Your right to know is being eroded
|||Hawai'i among worst in access to documents|
By Saundra Keyes
By Saundra Keyes
A local executive called last fall to insist that The Advertiser delay publication of a story about a major public-private deal.
His argument, bolstered by threats from his publicist that we'd be shut out of future stories, went something like this:
If we gave our readers details of the deal, which involved millions of tax dollars, some of them might misunderstand. They might dislike it, and perhaps they would complain. If they complained, some parties to the deal might get nervous and back out. So it would be better for Hawai'i if we just kept quiet about what we had learned until after the deal was done.

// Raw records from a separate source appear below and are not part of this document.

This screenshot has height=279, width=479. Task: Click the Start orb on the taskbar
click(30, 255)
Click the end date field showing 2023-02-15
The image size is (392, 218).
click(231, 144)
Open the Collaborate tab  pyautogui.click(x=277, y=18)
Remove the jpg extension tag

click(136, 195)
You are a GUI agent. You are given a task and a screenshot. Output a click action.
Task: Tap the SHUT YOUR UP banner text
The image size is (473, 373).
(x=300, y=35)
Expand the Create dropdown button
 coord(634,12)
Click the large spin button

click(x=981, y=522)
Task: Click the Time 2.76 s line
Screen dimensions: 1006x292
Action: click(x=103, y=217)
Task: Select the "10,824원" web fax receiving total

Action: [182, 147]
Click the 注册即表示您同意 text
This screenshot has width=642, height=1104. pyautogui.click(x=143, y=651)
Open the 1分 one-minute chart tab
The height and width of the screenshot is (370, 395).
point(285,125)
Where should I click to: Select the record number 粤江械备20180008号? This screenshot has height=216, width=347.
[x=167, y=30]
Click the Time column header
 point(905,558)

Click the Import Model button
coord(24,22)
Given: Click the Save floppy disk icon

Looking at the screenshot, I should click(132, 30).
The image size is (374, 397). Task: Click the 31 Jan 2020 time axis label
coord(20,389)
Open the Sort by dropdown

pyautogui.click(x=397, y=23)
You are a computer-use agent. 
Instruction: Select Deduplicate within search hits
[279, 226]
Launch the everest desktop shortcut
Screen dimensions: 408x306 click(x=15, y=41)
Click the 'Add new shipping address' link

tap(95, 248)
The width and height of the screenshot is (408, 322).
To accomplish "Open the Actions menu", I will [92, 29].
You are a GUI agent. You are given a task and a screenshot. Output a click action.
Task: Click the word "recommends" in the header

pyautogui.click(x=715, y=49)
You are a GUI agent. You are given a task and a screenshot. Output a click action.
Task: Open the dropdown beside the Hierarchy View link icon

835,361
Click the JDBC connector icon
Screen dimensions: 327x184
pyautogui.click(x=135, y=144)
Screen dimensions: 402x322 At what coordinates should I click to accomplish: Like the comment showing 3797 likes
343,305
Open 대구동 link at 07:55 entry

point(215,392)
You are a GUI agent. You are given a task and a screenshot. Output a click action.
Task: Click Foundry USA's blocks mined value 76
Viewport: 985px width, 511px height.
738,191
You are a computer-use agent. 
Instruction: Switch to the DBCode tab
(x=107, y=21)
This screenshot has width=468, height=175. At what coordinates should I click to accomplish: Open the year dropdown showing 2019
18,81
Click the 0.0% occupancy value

We published the story, the deal went through, and life goes on.
But I'm reminded of that conversation as The Advertiser kicks off Sunshine Week, joining journalism's second national weeklong effort to focus attention on the public's right to know what government is doing.
My caller was correct in thinking that citizens may challenge elected officials and developers if they're told how deals are made and tax dollars are spent.
But sunshine laws in Hawai'i and across the country were enacted on the premise that government should be visible to citizens, unwieldy though the resulting debates can be.
Introducing Sunshine Week in this space last year, I focused on examples of federal government secrecy — a problem that has worsened in the intervening months.
This year, I'll stick to sunshine issues closer to home, and I'd be interested in your opinions on them.
Are you comfortable with the fact that our state Legislature exempts itself from open-government laws that apply to other public bodies?
Do you agree with the state Senate Judiciary Committee's recent vote to hold (in effect, to kill) a bill that would have legally required legislators to fulfill obligations such as posting a 48-hour notice for committee hearings?
The Legislature has an internal rule that calls for such notice, but like many of those rules, it is frequently waived. The waivers mean that citizens who might have wanted to testify about a bill, or simply hear discussion of it, can be robbed of that chance.
State Sens. Colleen Hanabusa, Clayton Hee, Paul Whalen and Suzanne Chun Oakland killed the effort to make public notice a requirement rather than an option. Hanabusa, the Senate majority leader and chairwoman of the Judiciary Committee, later said the 48-hour notice requirement "just doesn't work for us."
State Sen. Les Ihara, who sponsored the failed bill, said many of his colleagues contend that Hawai'i's legislative session of 60 working days is too short to allow for consistent public notice.
Speaking at a recent First Amendment seminar, Ihara said those colleagues argue that they couldn't get things done in 60 days without the private discussions and deals that occur throughout the session.
But the Legislature isn't the only place in Hawai'i where open-government laws are thwarted.
Gov. Linda Lingle's administration stalled for months before responding to a formal request for the names of businesses and organizations that have helped underwrite her trade missions.
Why should you care who they are?
Because some private underwriters of the missions were promised special access to foreign government leaders and to VIP events, a practice that raises at least the question of pay-to-play politics.
Ted Liu, director of the state Department of Business, Economic Development & Tourism, denied The Advertiser's June 2005 request for information about the donors, saying it would be hard to get future sponsorships if the public knew who was contributing. He finally released the list last month.
Another agency, the state Department of Transportation, has fought the release of traffic-accident data, in part because officials say it could generate lawsuits claiming that government failed to correct known traffic hazards.
Battles over access and records clearly complicate journalists' work, but Sunshine Week isn't about making our lives easier.
It's about the core premise that democratic government operates with the consent of the governed. And none of us can give informed consent if we don't know what those who govern us are doing.
To see what rights you're entitled to under Hawai'i's open-government laws, you can consult the Web site of the state Office of Information Practices, www.state.hi.us/oip.